Le drapeau remis au "demi-dieu"
Le moment fort de la cérémonie est survenu lorsque Félix Tshisekedi a remis le drapeau national au capitaine Chancel Mbemba surnommé "demi-dieu". Dans un geste simple, mais chargé de symboles, le Président a conféré à l'équipe une mission claire : porter les couleurs de la RDC jusqu'à la Coupe du monde 2026. Cette investiture patriotique a résonné comme un appel à poursuivre le rêve entamé à Rabat.
La victoire de la veille au Maroc, arrachée au terme d'un match haletant face au Nigeria, n'était pas un simple succès sportif.
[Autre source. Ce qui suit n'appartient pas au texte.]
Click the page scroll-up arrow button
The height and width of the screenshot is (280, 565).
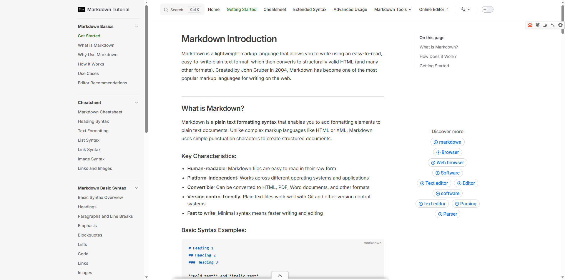coord(279,276)
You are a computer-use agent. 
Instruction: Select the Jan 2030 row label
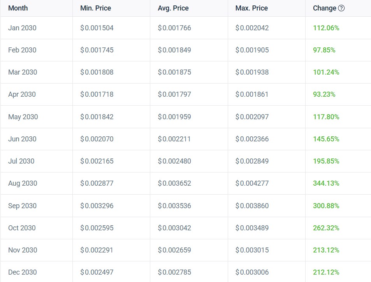(x=22, y=28)
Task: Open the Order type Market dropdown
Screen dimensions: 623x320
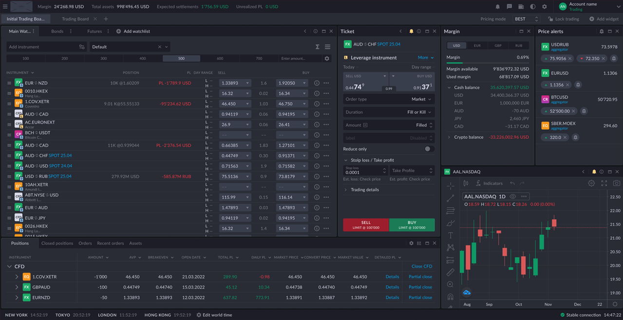Action: click(x=389, y=99)
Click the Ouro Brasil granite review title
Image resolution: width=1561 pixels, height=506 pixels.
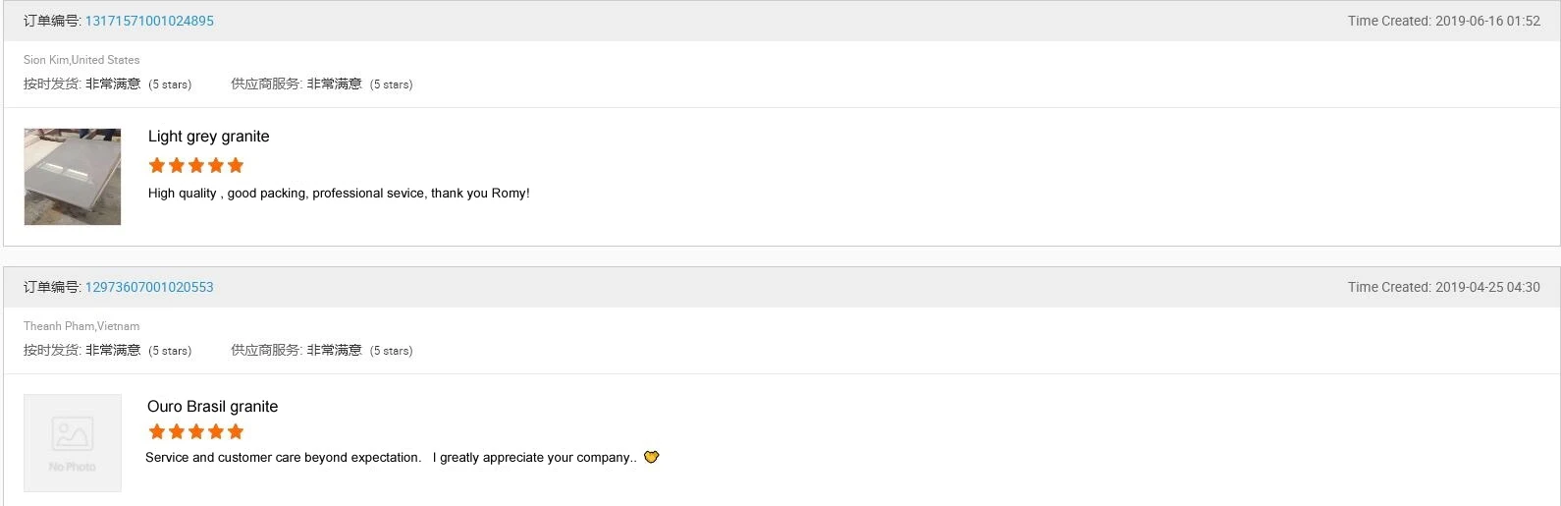(x=212, y=407)
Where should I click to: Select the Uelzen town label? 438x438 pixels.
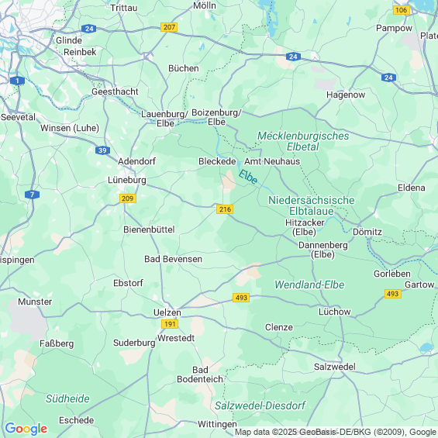point(167,312)
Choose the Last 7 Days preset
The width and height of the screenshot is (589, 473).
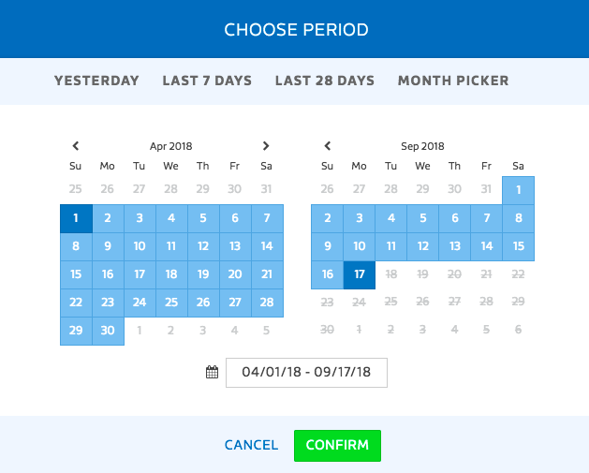[207, 81]
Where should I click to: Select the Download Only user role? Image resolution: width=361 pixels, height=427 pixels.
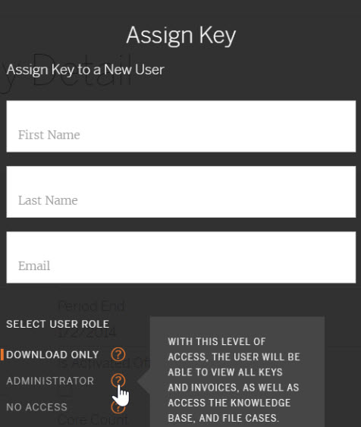pos(52,355)
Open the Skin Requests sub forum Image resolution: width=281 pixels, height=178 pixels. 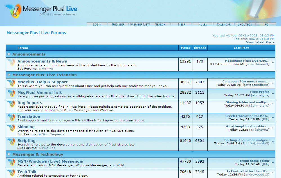pyautogui.click(x=53, y=134)

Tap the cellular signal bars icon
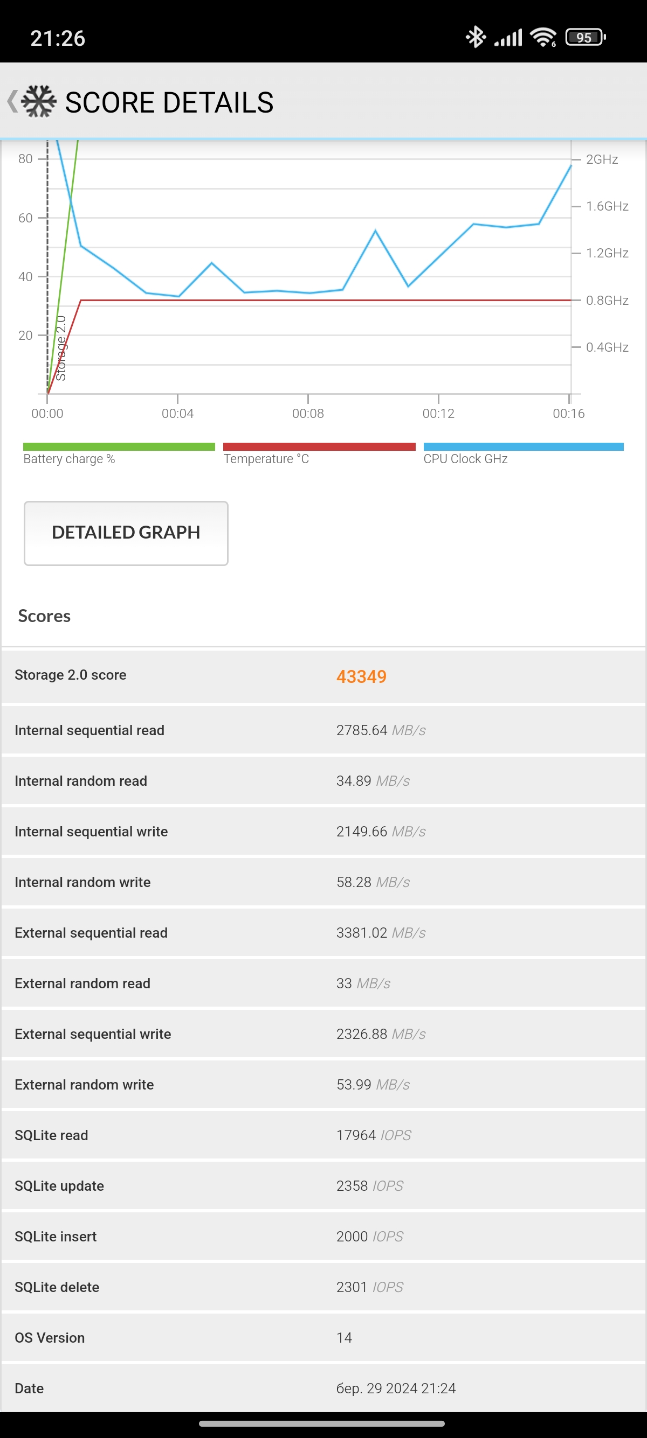tap(508, 37)
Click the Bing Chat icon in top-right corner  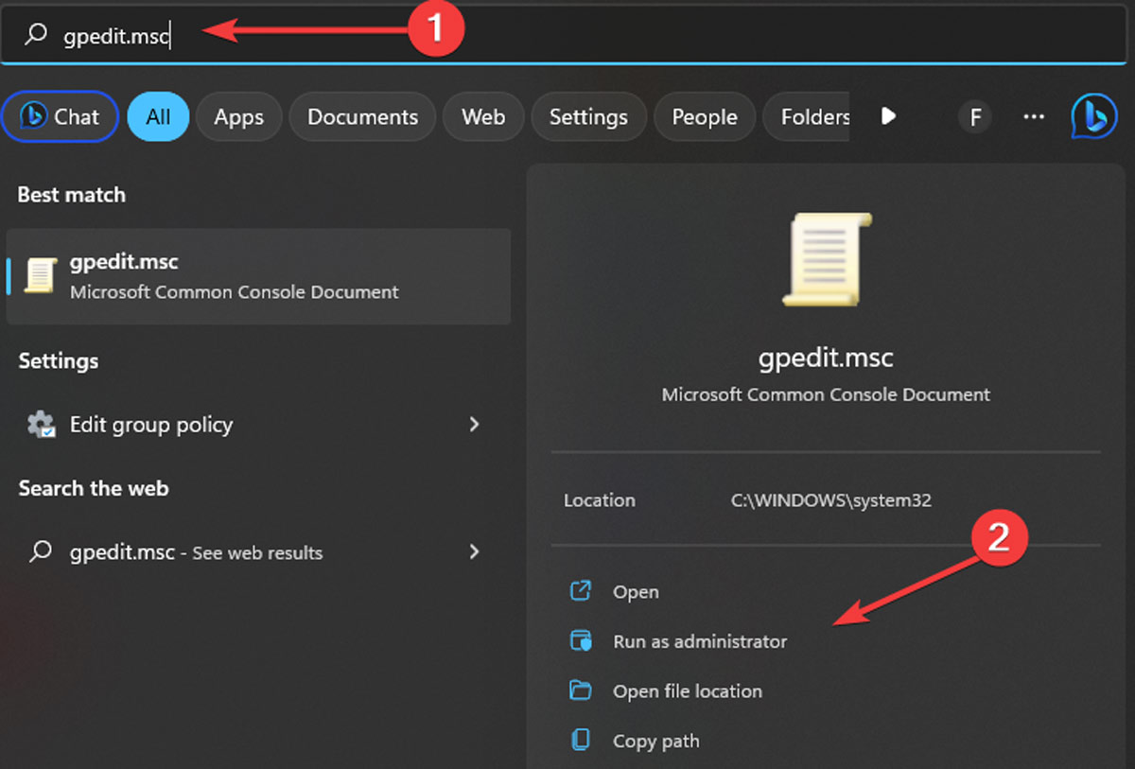pos(1094,116)
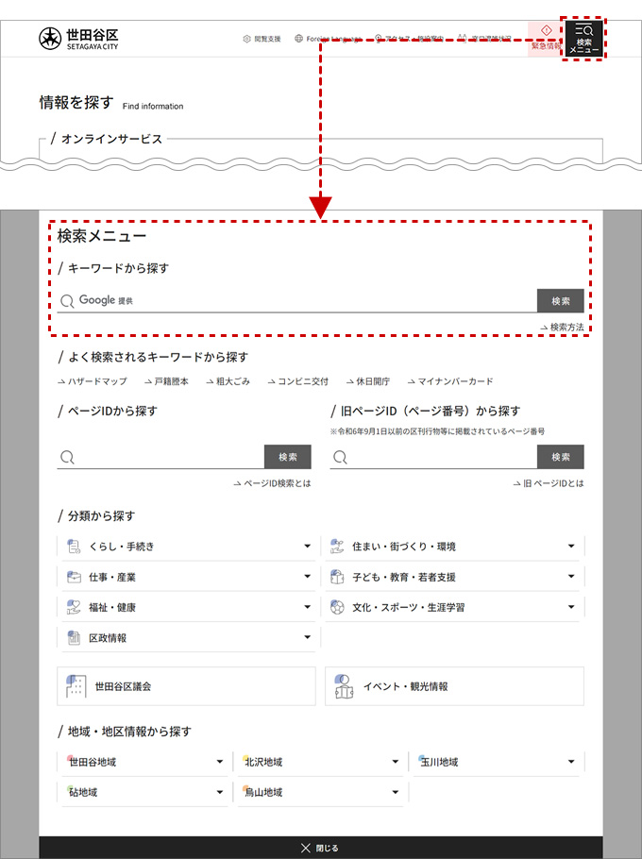Open 世田谷区議会 building icon tile
The width and height of the screenshot is (642, 859).
tap(76, 686)
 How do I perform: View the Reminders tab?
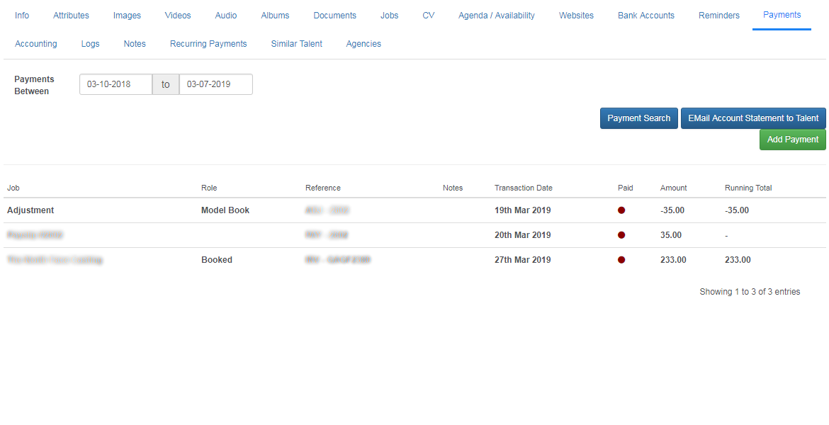[718, 16]

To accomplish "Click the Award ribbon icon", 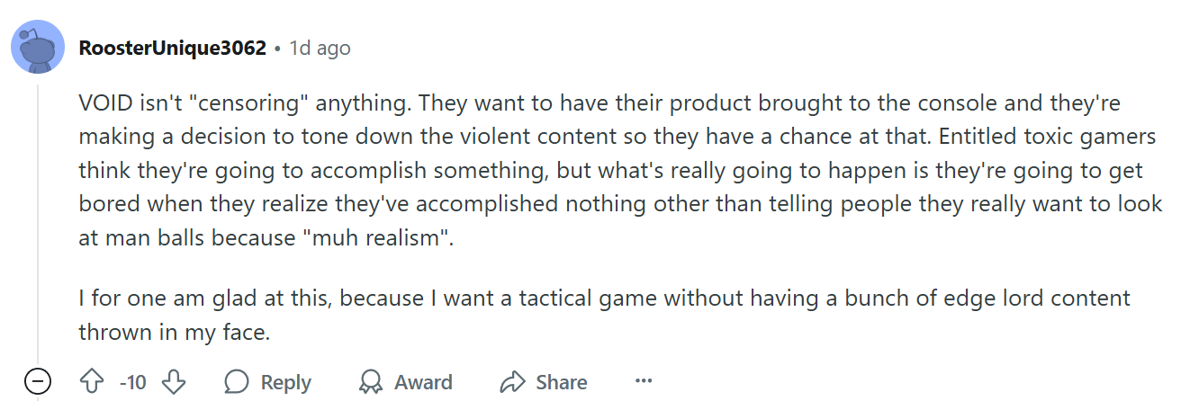I will coord(370,382).

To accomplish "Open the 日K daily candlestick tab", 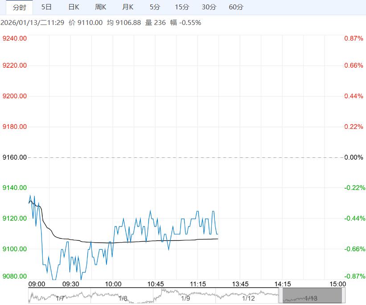I will tap(74, 7).
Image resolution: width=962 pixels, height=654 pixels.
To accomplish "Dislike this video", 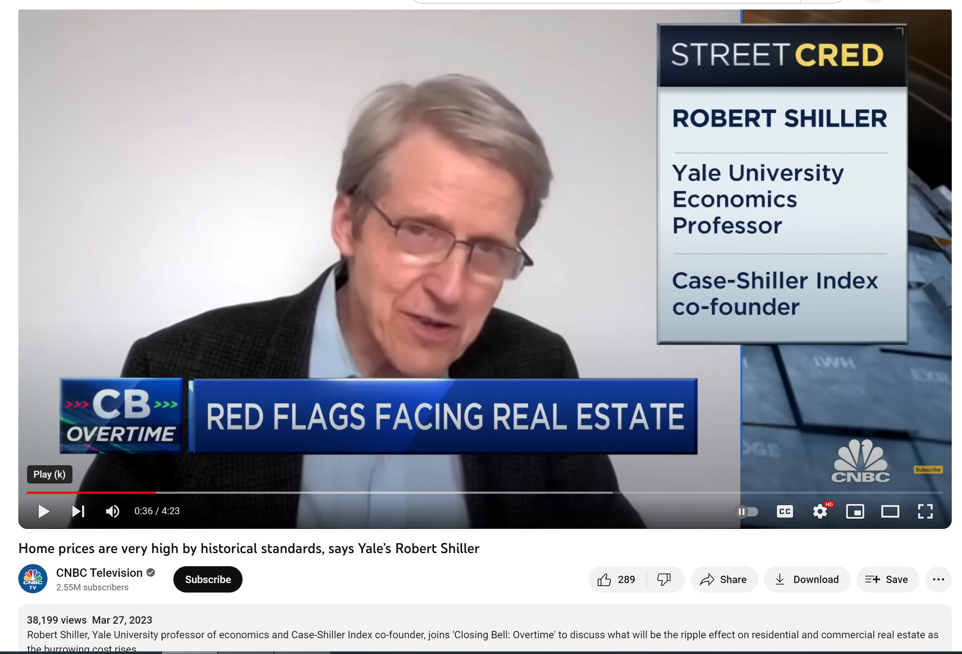I will click(665, 579).
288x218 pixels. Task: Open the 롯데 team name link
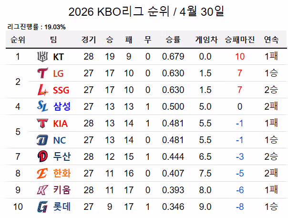(62, 207)
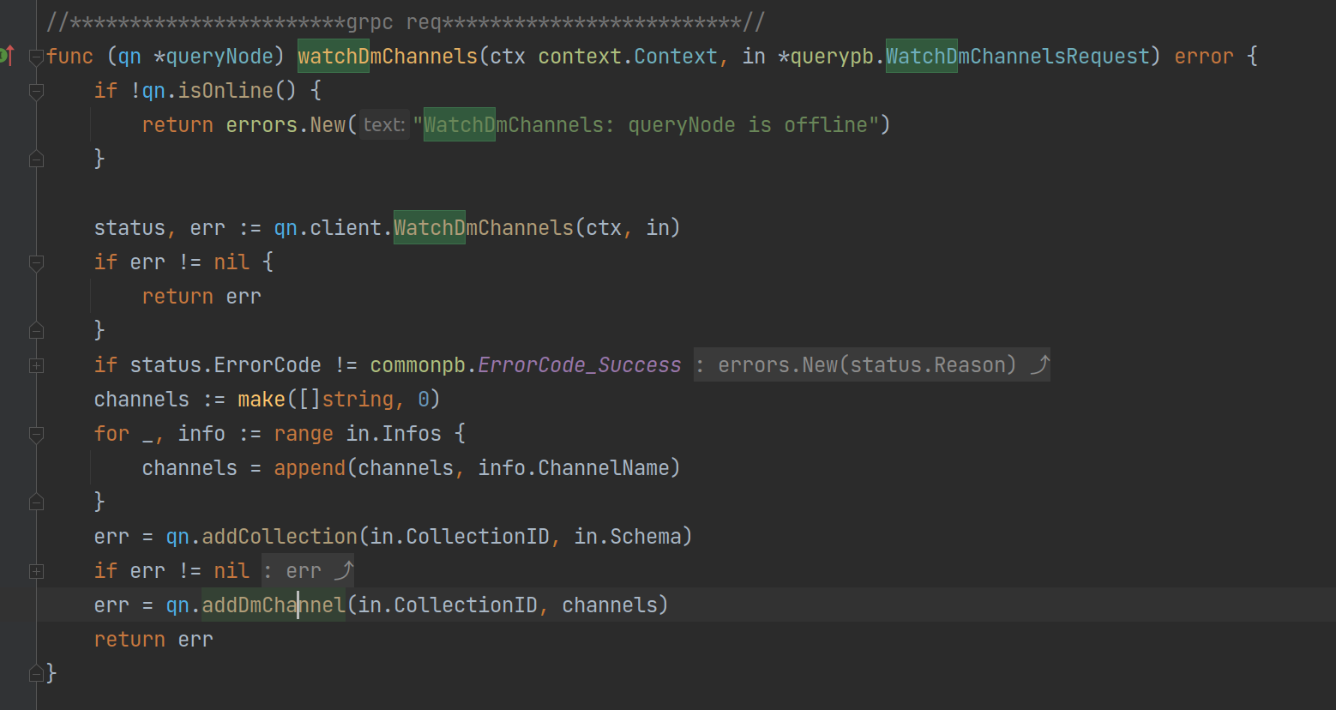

Menés dès la 3ème minute après un but de Frank Onyeka, les Congolais avaient trouvé les ressources pour égaliser grâce à Meschack Elia, avant de s'imposer aux tirs au but (1-1, 4-3 tab). Timothy Fayulu, impérial, avait détourné le penalty décisif, et Chancel Mbemba avait scellé la qualification du dernier tir. ´
L'équipe nationale a ravivé la fierté nationale enfouie depuis plus d'un demi-siècle. Car, voilà 51 ans, depuis 1974, que le Congo n'avait plus été aussi proche de fouler à nouveau les pelouses d'une Coupe du monde. Désormais, les regards sont tournés vers mars 2026, où les barrages intercontinentaux détermineront l'ultime destin des fauves.